* **EXERCISE SET**
1) In the binary search post, how many cases does the test set available online contain?
2) Copy out the stretch of the binary search post from "The elusive Binary" through "bugs were found).".
3) Carry the post on binary search in OCaml forward from the point where it stops.

* **PAGE**
2010-04-22

The elusive Binary Search

Jon Bentley has scarred a couple of generations of programmers, or he was and continues to be right:

I've assigned this problem in courses at Bell Labs and IBM. […] In several classes and with over a hundred programmers, the results varied little: ninety percent of the programmers found bugs in their programs (and I wasn't always convinced of the correctness of the code in which no bugs were found).

Jon Bentley, Programming Pearls, p. 36

This disjunction is not meant to be exclusive. The question whether programmers know how to write a binary search or not crops again in connection with this quote (but the topic is perennial), and reddit jumps to try its collective hand at the task and fail with numbers echoing Bentley's. The remedy (namely, closely study Dijkstra's A Discipline of Programming, or at least the van Gasteren and Feijen's paper) is as effective as it is bitter. The alternative is to learn the algorithm by heart:

let binsearch v e =
  let n = Array.length v in
  if n = 0 then raise Not_found else
  let i = ref 0
  and j = ref n in
  while !i <> !j - 1 do
    let m = (!i + !j) / 2 in
    if v.(m) <= e
      then i := m
      else j := m
  done;
  if v.(!i) = e then !i else raise Not_found

(note: the midpoint calculation cannot overflow in OCaml). No ifs, no buts, not a single thing changed: the algorithm as presented above is proved correct. Alas, we live in an age of practical assurances, and like Thomas we trust more a green-lighted battery of tests than a formal derivation (who understands those anyway?). There is a nice, 4096-case test set available on-line; a parser and a test harness are simple enough to build for it. Each case consists of a label, a test value, a list of values and an expected outcome:

type test = Test of string * int * int array * bool

The file format is line-oriented; this makes easy to use a regexp-based parser. To ease the use of regular expressions, I build a test function out of a pattern:

let matching patt =
  let re = Str.regexp patt in
  fun str -> Str.string_match re str 0

(I close over the compiled regexp for efficiency). The required regexps are:

let is_label  = matching "^Problem [0-9]+$"
let is_start  = matching "^in \\[$"
let is_value  = matching "^-?[0-9]+$"
let is_endyes = matching "^\\]\\? yes$"
let is_endno  = matching "^\\]\\? no$"
let is_sep    = matching "^$"

Syntax errors in the test cases file are signalled by an exception:

exception SyntaxError of int * string

I keep track of the lines read for purposes of error reporting:

let lineno = ref 0

let syntax_error str = raise (SyntaxError (!lineno, str))

* **SOURCE MATERIAL**

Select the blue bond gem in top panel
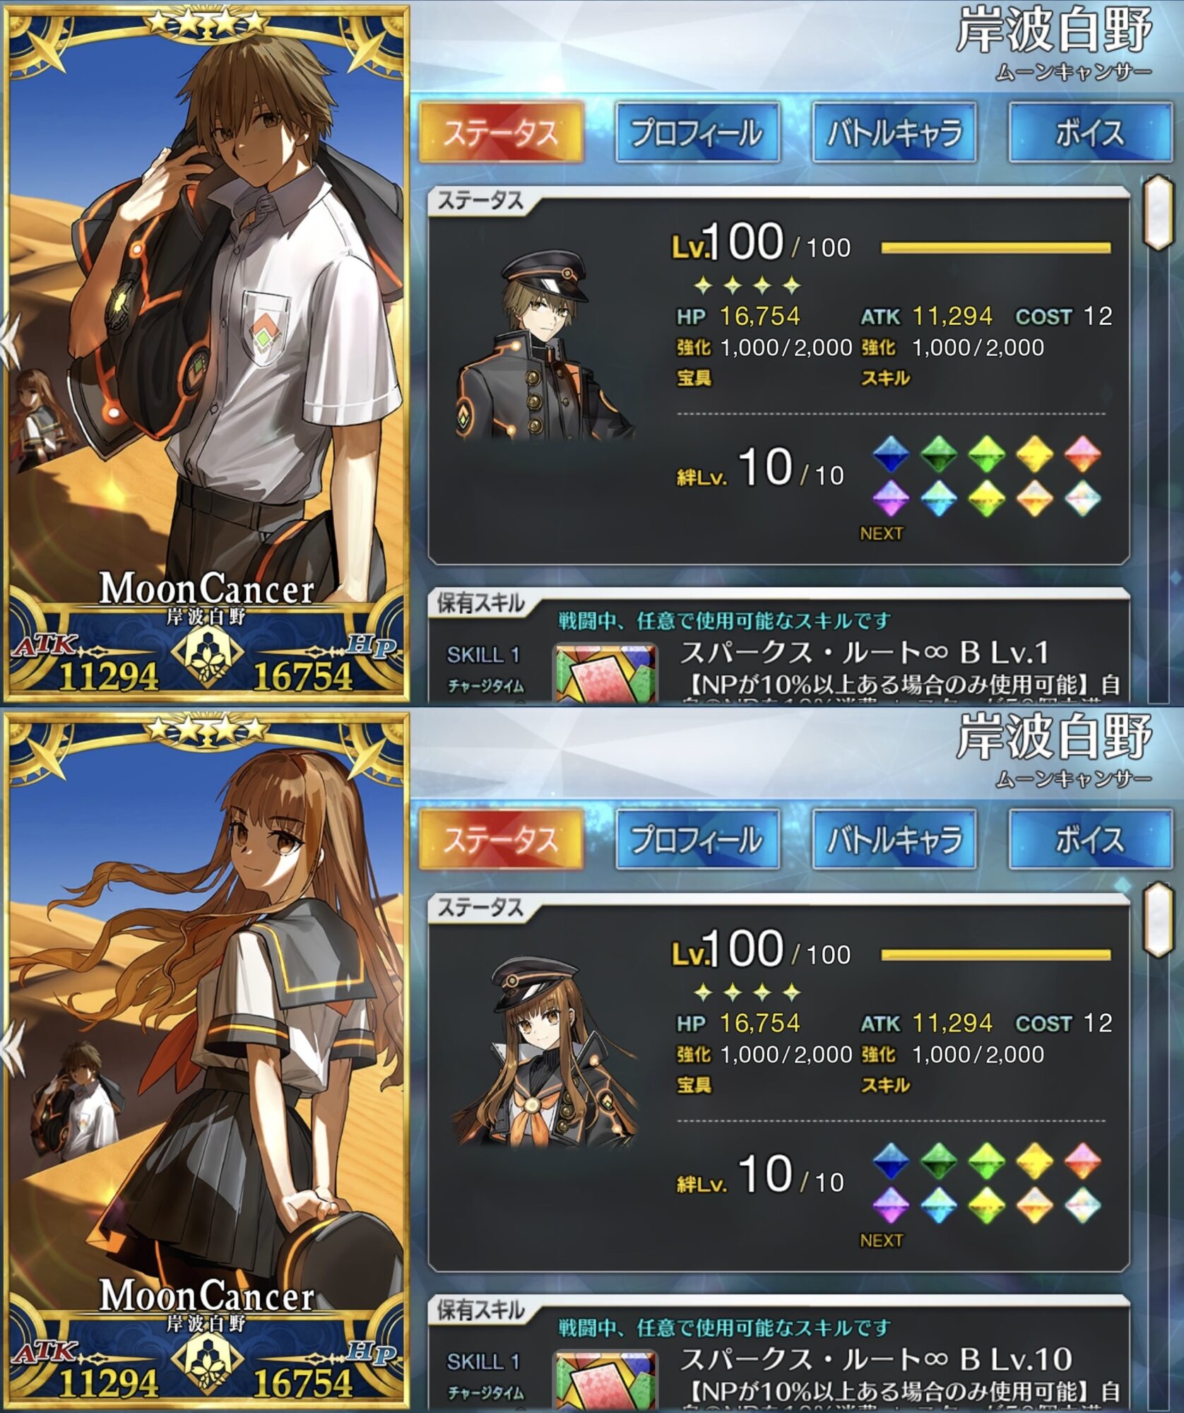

* **EXPECTED RESULTS**
1) 4096

2)
The elusive Binary Search

Jon Bentley has scarred a couple of generations of programmers, or he was and continues to be right:

I've assigned this problem in courses at Bell Labs and IBM. […] In several classes and with over a hundred programmers, the results varied little: ninety percent of the programmers found bugs in their programs (and I wasn't always convinced of the correctness of the code in which no bugs were found).

3)
let read inch =
  try let l = input_line inch in incr lineno; Some l
  with End_of_file -> None

The parser reads a file and returns a list of test cases; it uses mutually-recursive functions as a traditional recursive-descent parser with synthetic attributes. Each function corresponds to a terminal in the production case ::= label value start value* end sep:

let rec parse_tests inch = List.rev (parse_case inch [])

and parse_case inch tests = match read inch with
| Some line when is_label  line -> parse_member inch tests line
| None -> tests
| _ -> syntax_error "PROBLEM expected"

and parse_member inch tests label = match read inch with
| Some line when is_value  line -> parse_start  inch tests label (int_of_string line)
| _ -> syntax_error "MEMBER expected"

and parse_start inch tests label cand = match read inch with
| Some line when is_start  line -> parse_value  inch tests label cand []
| _ -> syntax_error "START expected"

and parse_value inch tests label cand vals = match read inch with
| Some line when is_endyes line -> parse_finish inch tests label cand vals true
| Some line when is_endno  line -> parse_finish inch tests label cand vals false
| Some line when is_value  line ->
  parse_value  inch tests label cand (int_of_string line :: vals)
| _ -> syntax_error "VALUE or END expected"

and parse_finish inch tests label cand vals test = match read inch with
| Some line when is_sep    line ->
  parse_case   inch (Test (label, cand, Array.of_list (List.rev vals), test) :: tests)
| _ -> syntax_error "SEPARATOR expected"

The test harness iterates a test function over the resulting list, recording the number of successful tests along the total:

let test_binsearch inch =
  let count = ref 0
  and pass  = ref 0 in
  List.iter (fun (Test (label, cand, vals, test)) ->
    let result =
      try ignore (binsearch vals cand); test
      with Not_found -> not test
    in
    incr count;
    if result then begin
      Printf.printf "TEST %s: PASS\n" label;
      incr pass
    end else
      Printf.printf "TEST %s: FAIL\n" label
    ) (parse_tests inch);
  Printf.printf "\nSUMMARY: Passed %d of %d tests (%.2f %%)\n"
    !pass !count (100. *. float !pass /. float !pass)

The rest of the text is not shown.